▶ [Instructions for the task]: Exactly as given, output all the records that follow.

▶ [Data supplied]:
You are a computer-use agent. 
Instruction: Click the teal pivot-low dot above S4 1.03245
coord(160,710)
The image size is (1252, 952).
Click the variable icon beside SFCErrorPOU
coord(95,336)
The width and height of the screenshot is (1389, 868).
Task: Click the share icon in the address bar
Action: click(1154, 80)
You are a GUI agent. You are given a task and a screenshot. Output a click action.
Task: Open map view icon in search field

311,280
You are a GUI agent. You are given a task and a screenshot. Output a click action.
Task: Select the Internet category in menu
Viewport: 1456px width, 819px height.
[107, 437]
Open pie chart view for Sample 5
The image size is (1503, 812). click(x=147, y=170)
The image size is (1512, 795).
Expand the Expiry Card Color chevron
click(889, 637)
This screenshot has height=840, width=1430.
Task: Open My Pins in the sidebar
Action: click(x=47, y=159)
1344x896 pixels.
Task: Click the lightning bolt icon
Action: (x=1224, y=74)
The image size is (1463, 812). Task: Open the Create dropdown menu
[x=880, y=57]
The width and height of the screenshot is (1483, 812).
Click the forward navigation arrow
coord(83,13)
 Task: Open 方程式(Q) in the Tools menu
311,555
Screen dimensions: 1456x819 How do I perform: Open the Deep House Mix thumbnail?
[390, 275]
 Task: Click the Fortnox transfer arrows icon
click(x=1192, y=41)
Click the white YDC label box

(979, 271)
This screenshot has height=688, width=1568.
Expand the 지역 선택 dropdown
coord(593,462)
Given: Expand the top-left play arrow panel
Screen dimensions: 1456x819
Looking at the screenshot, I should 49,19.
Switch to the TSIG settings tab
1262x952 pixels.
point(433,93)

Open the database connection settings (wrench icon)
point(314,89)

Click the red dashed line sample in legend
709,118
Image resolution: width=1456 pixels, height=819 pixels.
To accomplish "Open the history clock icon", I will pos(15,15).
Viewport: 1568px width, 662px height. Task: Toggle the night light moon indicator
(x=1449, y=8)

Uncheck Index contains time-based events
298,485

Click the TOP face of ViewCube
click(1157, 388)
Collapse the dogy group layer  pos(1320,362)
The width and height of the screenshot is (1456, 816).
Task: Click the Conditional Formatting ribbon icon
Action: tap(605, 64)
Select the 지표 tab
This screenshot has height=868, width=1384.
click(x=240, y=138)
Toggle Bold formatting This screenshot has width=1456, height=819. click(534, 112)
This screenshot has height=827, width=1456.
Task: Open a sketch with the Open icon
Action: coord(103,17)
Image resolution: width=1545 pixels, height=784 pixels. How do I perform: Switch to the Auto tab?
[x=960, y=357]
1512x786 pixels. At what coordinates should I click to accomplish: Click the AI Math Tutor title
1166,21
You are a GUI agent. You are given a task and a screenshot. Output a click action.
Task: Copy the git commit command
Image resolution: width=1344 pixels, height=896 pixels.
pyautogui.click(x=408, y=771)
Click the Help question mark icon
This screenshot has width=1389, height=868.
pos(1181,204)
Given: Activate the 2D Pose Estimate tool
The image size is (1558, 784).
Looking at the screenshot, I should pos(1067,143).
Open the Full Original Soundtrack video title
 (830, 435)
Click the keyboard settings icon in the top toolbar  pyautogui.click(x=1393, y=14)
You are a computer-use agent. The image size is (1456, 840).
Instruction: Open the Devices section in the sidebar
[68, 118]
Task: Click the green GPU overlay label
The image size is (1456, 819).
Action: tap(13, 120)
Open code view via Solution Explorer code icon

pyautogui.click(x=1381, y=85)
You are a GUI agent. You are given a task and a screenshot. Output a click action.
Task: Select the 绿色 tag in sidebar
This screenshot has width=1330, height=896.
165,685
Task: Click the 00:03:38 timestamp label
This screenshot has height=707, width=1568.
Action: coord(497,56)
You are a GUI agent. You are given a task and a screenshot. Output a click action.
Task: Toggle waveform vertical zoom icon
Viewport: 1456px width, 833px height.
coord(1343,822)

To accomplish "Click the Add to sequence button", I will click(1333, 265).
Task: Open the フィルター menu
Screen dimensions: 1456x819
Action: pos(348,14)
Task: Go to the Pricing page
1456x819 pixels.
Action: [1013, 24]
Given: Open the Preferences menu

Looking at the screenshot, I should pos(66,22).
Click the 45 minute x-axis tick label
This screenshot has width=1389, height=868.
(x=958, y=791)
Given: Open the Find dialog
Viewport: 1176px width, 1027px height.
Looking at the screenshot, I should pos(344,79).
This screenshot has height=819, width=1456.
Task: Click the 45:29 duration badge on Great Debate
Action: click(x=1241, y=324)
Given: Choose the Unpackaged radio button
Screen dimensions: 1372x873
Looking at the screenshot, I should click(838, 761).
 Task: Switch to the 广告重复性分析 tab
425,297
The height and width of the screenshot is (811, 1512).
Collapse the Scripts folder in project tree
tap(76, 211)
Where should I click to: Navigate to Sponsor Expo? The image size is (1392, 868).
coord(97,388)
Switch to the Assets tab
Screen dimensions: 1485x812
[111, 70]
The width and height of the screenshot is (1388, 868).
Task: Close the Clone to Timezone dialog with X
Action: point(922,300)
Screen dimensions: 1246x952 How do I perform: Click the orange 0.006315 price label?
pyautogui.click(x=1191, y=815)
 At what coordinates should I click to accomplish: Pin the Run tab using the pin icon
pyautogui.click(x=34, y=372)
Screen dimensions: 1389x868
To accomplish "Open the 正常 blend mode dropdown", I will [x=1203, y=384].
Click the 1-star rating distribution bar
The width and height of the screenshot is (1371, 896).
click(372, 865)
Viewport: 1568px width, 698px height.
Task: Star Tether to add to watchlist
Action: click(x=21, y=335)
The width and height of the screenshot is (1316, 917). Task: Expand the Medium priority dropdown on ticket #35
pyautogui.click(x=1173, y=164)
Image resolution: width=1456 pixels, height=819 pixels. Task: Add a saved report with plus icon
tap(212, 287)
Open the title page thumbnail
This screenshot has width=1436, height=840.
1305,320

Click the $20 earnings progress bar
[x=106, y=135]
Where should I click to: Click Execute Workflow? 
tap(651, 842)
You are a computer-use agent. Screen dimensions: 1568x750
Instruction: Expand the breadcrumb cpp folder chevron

▶ [Task solution]:
You are a computer-use agent. 
Instruction: Click the teal pivot-low dot above S4 1.03245
coord(160,710)
The image size is (1252, 952).
Click the variable icon beside SFCErrorPOU
coord(95,336)
The width and height of the screenshot is (1389, 868).
Task: Click the share icon in the address bar
Action: click(1154, 80)
You are a GUI agent. You are given a task and a screenshot. Output a click action.
Task: Open map view icon in search field

311,280
You are a GUI agent. You are given a task and a screenshot. Output a click action.
Task: Select the Internet category in menu
Viewport: 1456px width, 819px height.
[107, 437]
Open pie chart view for Sample 5
The image size is (1503, 812). click(x=147, y=170)
The image size is (1512, 795).
Expand the Expiry Card Color chevron
click(889, 637)
This screenshot has height=840, width=1430.
Task: Open My Pins in the sidebar
Action: click(x=47, y=159)
1344x896 pixels.
Task: Click the lightning bolt icon
Action: (x=1224, y=74)
The image size is (1463, 812). Task: Open the Create dropdown menu
[x=880, y=57]
The width and height of the screenshot is (1483, 812).
Click the forward navigation arrow
coord(83,13)
 Task: Open 方程式(Q) in the Tools menu
311,555
Screen dimensions: 1456x819 How do I perform: Open the Deep House Mix thumbnail?
[390, 275]
 Task: Click the Fortnox transfer arrows icon
click(x=1192, y=41)
Click the white YDC label box

(979, 271)
This screenshot has height=688, width=1568.
Expand the 지역 선택 dropdown
coord(593,462)
Given: Expand the top-left play arrow panel
Screen dimensions: 1456x819
Looking at the screenshot, I should 49,19.
Switch to the TSIG settings tab
1262x952 pixels.
point(433,93)

Open the database connection settings (wrench icon)
point(314,89)

Click the red dashed line sample in legend
709,118
Image resolution: width=1456 pixels, height=819 pixels.
To accomplish "Open the history clock icon", I will pos(15,15).
Viewport: 1568px width, 662px height. Task: Toggle the night light moon indicator
(x=1449, y=8)

Uncheck Index contains time-based events
298,485

Click the TOP face of ViewCube
click(1157, 388)
Collapse the dogy group layer  pos(1320,362)
The width and height of the screenshot is (1456, 816).
Task: Click the Conditional Formatting ribbon icon
Action: tap(605, 64)
Select the 지표 tab
This screenshot has height=868, width=1384.
click(x=240, y=138)
Toggle Bold formatting This screenshot has width=1456, height=819. click(534, 112)
This screenshot has height=827, width=1456.
Task: Open a sketch with the Open icon
Action: coord(103,17)
Image resolution: width=1545 pixels, height=784 pixels. How do I perform: Switch to the Auto tab?
[x=960, y=357]
1512x786 pixels. At what coordinates should I click to accomplish: Click the AI Math Tutor title
1166,21
You are a GUI agent. You are given a task and a screenshot. Output a click action.
Task: Copy the git commit command
Image resolution: width=1344 pixels, height=896 pixels.
pyautogui.click(x=408, y=771)
Click the Help question mark icon
This screenshot has width=1389, height=868.
pos(1181,204)
Given: Activate the 2D Pose Estimate tool
The image size is (1558, 784).
Looking at the screenshot, I should pos(1067,143).
Open the Full Original Soundtrack video title
 (830, 435)
Click the keyboard settings icon in the top toolbar  pyautogui.click(x=1393, y=14)
You are a computer-use agent. The image size is (1456, 840).
Instruction: Open the Devices section in the sidebar
[68, 118]
Task: Click the green GPU overlay label
The image size is (1456, 819).
Action: tap(13, 120)
Open code view via Solution Explorer code icon

pyautogui.click(x=1381, y=85)
You are a GUI agent. You are given a task and a screenshot. Output a click action.
Task: Select the 绿色 tag in sidebar
This screenshot has width=1330, height=896.
165,685
Task: Click the 00:03:38 timestamp label
This screenshot has height=707, width=1568.
Action: coord(497,56)
You are a GUI agent. You are given a task and a screenshot. Output a click action.
Task: Toggle waveform vertical zoom icon
Viewport: 1456px width, 833px height.
coord(1343,822)

To accomplish "Click the Add to sequence button", I will click(1333, 265).
Task: Open the フィルター menu
Screen dimensions: 1456x819
Action: pos(348,14)
Task: Go to the Pricing page
1456x819 pixels.
Action: [1013, 24]
Given: Open the Preferences menu

Looking at the screenshot, I should pos(66,22).
Click the 45 minute x-axis tick label
This screenshot has width=1389, height=868.
(x=958, y=791)
Given: Open the Find dialog
Viewport: 1176px width, 1027px height.
Looking at the screenshot, I should pos(344,79).
This screenshot has height=819, width=1456.
Task: Click the 45:29 duration badge on Great Debate
Action: click(x=1241, y=324)
Given: Choose the Unpackaged radio button
Screen dimensions: 1372x873
Looking at the screenshot, I should click(838, 761).
 Task: Switch to the 广告重复性分析 tab
425,297
The height and width of the screenshot is (811, 1512).
Collapse the Scripts folder in project tree
tap(76, 211)
Where should I click to: Navigate to Sponsor Expo? The image size is (1392, 868).
coord(97,388)
Switch to the Assets tab
Screen dimensions: 1485x812
[111, 70]
The width and height of the screenshot is (1388, 868).
Task: Close the Clone to Timezone dialog with X
Action: point(922,300)
Screen dimensions: 1246x952 How do I perform: Click the orange 0.006315 price label?
pyautogui.click(x=1191, y=815)
 At what coordinates should I click to accomplish: Pin the Run tab using the pin icon
pyautogui.click(x=34, y=372)
Screen dimensions: 1389x868
To accomplish "Open the 正常 blend mode dropdown", I will [x=1203, y=384].
Click the 1-star rating distribution bar
The width and height of the screenshot is (1371, 896).
click(372, 865)
Viewport: 1568px width, 698px height.
Task: Star Tether to add to watchlist
Action: click(x=21, y=335)
The width and height of the screenshot is (1316, 917). Task: Expand the Medium priority dropdown on ticket #35
pyautogui.click(x=1173, y=164)
Image resolution: width=1456 pixels, height=819 pixels. Task: Add a saved report with plus icon
tap(212, 287)
Open the title page thumbnail
This screenshot has width=1436, height=840.
1305,320

Click the $20 earnings progress bar
[x=106, y=135]
Where should I click to: Click Execute Workflow? 
tap(651, 842)
You are a computer-use agent. Screen dimensions: 1568x750
Instruction: Expand the breadcrumb cpp folder chevron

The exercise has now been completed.